L’altro punto nascita sotto la soglia annuale dei 500 parti, Silandro, sembrerebbe averla scampata pur avendo meno parti (357), verrà infatti richiesta una deroga per ragioni geografiche, Vipiteno, al contrario, rischia grosso perché sarebbe “troppo” vicino a Bressanone. “Nè a Silandro né a Vipiteno serve quella esagerazione di medici, il decreto che prevede la presenza di 4 esperti attivi 24 ore al giorno esiste perché nel resto d’Italia hanno cifre spaventose di tagli cesarei e un ostetricia molto medicale con tutti i rischi del caso, ma con i nostri numeri non ha senso”, afferma l’ostetrica che aggiunge: “Con un’assistenza rispettosa si evitano complicanze, in ostetricia molta patologia è fatta in casa per interventi non necessari e questo non lo valuta nessuno”.
Resta il nodo Bressanone. Nel punto nascita della città vescovile infatti l’accertata carenza di personale potrebbe avere un ruolo chiave nel decretare la fine del punto nascita di Vipiteno, “dopo le dimissioni annunciate dal primario di Bressanone avrebbero potuto chiederci di sederci insieme a un tavolo per trovare soluzioni, fare progetti e migliorare.
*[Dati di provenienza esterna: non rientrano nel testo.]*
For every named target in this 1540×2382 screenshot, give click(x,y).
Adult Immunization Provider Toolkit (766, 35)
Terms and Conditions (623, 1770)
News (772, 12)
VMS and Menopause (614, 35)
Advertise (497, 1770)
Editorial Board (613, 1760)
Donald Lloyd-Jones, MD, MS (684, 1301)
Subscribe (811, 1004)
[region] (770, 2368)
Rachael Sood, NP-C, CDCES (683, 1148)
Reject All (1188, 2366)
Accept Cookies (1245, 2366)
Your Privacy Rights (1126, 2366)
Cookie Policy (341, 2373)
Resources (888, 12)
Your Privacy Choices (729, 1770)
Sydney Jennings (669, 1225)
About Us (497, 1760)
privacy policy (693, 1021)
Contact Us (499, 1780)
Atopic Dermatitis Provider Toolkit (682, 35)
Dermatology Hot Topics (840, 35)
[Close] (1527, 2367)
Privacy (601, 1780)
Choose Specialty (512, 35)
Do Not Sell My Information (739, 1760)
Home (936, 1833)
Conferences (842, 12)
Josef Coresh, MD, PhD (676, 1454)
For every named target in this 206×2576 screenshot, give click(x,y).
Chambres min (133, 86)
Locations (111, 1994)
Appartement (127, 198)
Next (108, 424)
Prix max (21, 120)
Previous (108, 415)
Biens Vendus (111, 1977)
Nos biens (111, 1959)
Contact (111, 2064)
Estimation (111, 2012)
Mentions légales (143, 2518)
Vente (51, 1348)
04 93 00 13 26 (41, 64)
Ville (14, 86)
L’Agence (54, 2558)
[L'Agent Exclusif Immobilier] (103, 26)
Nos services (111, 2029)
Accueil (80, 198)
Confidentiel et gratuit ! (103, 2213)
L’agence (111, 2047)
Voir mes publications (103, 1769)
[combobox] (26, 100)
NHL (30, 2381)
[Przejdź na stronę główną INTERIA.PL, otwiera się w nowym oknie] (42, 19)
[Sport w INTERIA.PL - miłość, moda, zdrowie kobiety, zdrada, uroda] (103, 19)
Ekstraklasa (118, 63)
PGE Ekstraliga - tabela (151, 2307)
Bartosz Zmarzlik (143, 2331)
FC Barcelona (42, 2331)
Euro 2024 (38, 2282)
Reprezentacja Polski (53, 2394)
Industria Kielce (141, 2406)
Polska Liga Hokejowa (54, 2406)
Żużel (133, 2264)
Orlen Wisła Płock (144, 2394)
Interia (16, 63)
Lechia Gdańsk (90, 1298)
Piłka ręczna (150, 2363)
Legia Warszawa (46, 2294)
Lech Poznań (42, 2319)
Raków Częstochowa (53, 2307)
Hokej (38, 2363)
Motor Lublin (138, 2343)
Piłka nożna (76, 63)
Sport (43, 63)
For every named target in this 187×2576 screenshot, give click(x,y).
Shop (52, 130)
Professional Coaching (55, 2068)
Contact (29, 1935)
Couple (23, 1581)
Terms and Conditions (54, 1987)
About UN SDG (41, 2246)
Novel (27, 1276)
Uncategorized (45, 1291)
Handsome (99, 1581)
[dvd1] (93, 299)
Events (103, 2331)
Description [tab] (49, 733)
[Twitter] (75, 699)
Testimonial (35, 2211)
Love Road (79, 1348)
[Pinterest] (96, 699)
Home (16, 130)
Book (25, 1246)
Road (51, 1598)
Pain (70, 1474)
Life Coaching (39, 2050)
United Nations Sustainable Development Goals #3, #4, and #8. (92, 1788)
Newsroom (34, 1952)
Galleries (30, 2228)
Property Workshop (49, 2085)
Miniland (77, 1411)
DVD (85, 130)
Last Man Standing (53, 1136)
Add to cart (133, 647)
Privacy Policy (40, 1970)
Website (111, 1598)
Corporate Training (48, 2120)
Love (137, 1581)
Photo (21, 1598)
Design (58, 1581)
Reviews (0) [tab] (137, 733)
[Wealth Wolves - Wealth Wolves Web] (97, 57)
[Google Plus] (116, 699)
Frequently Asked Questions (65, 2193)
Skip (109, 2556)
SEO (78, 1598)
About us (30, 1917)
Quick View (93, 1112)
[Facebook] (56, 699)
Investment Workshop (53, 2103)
Sono convinta che i conti non torneranno - avverte Foppa - non so quanti dei medici che lavorano nell’Alta Val d’Isarco saranno interessati ad andare a Bressanone”. Sulla stessa linea anche Albrecht Giuliani, primario di ginecologia ed ostetricia a Vipiteno: “I medici per garantire il turno attivo ci sono, non credo affatto sia una buona idea sacrificare un reparto per un altro, da noi, peraltro il personale è molto motivato”.
Una ferma presa di posizione giunge anche dal Collegio delle ostetriche della Provincia di Bolzano secondo cui la salute, “il capitale umano più prezioso”, dovrebbe essere sempre al primo posto ma “quando si decide chiudere i punti nascita presso gli ospedali periferici non sembra che quella dell’attenzione alla salute sia una priorità”. E ancora: “Il Collegio ha presentato in più occasioni modelli di ostetricia alternativi che potrebbero essere realizzati in Alto Adige con uno sforzo trascurabile, purtroppo tuttavia nessuno di questi modelli è stato finora implementato”. Si denuncia inoltre anche la copertura insufficiente delle ostetriche sul territorio, un investimento, in questo senso, dicono le dirette interessate, sarebbe lungimirante dal momento che l’assistenza al parto significa supporto nella fase più delicata di una famiglia. “L’Alto Adige potrebbe essere un esempio per le altre Province e Regioni con un nuovo modello ostetrico-centrico”. Nel frattempo sono quasi 8mila le firme raccolte in tutta Italia contro la chiusura del punto nascita di Vipiteno.